It takes two to wreck a marriage - went to counseling, husband of 26 years decides he didn't want to play any more, wanted a new life. So he has one. Ok, here's the thing, wanted to stay in the house til youngest graduated from HS and not tell anyone - not the kids. That didn't work out for him.
Yup, SAHM (yes it was work) became disabled during marriage. (comments can be kept at a min. - it sucks hard enough as it is) HOWEVER, I do work part-time as allowed by SSDI from my home to try and make ends meet. I pay all the bills for the house and kids 15 and 20 with my PT work and the SS and CS we agreed upon per decree.

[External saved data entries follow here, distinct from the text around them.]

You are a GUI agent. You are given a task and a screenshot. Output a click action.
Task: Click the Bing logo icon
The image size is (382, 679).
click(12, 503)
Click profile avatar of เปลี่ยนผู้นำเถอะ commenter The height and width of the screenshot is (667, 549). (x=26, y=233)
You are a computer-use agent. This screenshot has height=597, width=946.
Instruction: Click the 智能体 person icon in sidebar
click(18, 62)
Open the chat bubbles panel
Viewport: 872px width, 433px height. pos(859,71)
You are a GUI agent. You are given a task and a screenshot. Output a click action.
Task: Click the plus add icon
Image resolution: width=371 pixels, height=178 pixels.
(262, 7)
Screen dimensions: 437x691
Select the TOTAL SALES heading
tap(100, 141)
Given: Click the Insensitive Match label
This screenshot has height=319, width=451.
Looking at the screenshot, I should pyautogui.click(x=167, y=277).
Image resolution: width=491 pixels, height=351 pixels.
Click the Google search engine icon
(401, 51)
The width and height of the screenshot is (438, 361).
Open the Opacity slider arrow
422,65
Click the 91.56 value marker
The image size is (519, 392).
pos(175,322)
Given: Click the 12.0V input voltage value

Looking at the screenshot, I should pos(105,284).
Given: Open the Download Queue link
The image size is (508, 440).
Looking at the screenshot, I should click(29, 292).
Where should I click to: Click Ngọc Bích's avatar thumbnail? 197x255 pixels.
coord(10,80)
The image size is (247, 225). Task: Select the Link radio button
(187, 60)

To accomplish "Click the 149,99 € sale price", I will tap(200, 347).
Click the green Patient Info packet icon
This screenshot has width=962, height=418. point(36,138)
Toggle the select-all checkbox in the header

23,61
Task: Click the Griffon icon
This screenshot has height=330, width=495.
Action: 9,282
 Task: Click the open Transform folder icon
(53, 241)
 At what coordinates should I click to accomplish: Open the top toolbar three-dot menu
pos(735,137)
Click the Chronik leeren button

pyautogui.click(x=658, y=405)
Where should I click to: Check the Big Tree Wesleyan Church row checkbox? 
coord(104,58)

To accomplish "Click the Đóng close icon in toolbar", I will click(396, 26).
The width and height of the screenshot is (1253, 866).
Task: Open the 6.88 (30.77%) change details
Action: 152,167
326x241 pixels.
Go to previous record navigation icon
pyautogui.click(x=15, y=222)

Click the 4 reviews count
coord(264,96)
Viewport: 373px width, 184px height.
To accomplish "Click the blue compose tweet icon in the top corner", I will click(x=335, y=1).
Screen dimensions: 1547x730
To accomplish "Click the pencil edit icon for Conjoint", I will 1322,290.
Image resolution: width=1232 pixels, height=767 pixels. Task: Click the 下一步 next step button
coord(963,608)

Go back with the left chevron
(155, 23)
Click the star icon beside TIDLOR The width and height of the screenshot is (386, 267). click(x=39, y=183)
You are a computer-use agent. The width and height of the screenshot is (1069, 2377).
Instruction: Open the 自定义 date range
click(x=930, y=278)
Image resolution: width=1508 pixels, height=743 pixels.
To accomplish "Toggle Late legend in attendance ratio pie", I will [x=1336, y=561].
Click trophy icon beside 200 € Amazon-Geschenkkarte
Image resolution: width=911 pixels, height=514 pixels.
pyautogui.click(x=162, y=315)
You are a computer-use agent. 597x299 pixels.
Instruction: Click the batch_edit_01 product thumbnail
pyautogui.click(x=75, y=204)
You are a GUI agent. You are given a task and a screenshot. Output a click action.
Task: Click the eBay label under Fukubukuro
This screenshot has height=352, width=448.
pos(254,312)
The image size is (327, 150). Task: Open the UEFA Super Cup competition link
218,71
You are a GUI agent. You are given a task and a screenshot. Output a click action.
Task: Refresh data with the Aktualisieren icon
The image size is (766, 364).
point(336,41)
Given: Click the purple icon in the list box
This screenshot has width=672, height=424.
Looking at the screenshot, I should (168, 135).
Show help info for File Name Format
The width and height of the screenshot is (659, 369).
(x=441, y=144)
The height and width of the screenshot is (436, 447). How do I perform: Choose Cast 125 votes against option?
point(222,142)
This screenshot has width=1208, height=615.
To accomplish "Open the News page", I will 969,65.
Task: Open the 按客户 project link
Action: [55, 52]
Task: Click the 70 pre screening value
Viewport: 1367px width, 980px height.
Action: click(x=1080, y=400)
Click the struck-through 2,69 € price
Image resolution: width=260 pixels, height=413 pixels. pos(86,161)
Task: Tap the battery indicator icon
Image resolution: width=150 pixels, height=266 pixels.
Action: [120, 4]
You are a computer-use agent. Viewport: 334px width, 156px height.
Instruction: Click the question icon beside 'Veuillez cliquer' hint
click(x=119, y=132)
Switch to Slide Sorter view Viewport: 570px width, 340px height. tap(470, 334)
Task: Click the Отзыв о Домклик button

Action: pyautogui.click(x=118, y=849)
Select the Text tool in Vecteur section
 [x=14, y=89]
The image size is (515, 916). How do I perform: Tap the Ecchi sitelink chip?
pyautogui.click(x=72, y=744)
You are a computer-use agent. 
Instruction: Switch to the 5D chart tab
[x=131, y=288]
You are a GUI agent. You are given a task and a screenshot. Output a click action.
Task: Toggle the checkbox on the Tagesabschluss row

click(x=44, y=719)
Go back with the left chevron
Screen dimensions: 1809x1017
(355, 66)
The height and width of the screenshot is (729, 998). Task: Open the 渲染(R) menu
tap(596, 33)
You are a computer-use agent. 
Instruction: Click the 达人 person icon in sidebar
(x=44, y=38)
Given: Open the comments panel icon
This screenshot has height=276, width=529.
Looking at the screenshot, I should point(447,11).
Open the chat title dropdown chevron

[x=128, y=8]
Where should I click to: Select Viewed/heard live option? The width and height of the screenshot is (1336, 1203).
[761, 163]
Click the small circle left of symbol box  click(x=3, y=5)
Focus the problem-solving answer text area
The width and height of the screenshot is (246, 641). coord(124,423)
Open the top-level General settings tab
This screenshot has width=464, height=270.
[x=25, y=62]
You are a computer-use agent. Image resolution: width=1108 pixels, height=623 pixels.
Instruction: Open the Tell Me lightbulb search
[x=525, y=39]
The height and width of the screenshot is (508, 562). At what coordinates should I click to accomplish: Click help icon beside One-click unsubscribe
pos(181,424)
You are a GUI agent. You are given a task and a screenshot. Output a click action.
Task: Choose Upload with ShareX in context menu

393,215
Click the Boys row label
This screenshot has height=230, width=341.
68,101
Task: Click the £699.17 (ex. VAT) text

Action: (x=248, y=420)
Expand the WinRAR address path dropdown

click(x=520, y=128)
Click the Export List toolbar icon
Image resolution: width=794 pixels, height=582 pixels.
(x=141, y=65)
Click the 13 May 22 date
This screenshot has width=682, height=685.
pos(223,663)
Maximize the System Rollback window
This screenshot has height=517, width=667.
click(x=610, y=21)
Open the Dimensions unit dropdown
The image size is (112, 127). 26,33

Fast forward divorce final end of last year. We sat down together and came up with CS + SS agreement and gave it to my lawyer (he didn't "NEED" a lawyer.) So, one month after divorce is final, he decided he doesn't want to pay and files an order to show cause to modifiy the SS. He lives with his parents, buys new stereo equipment, goes on golfing trips and is always late with money. Ok I want him to be happy, but hold up your end of the deal as I am pulling in a whole $1300 income, that's SSDI and job. He made $49,000 in 2008, and "amended" his 2009 tax return. WTF does that mean? Started his own company while we were married, it's going pretty well I guess. He gets paid two different ways, hiding money???
So the question is how do I stop this order to show cause? Seeing my lawyer Thursday and he is on notice to get his tush in gear......THis started in December, really???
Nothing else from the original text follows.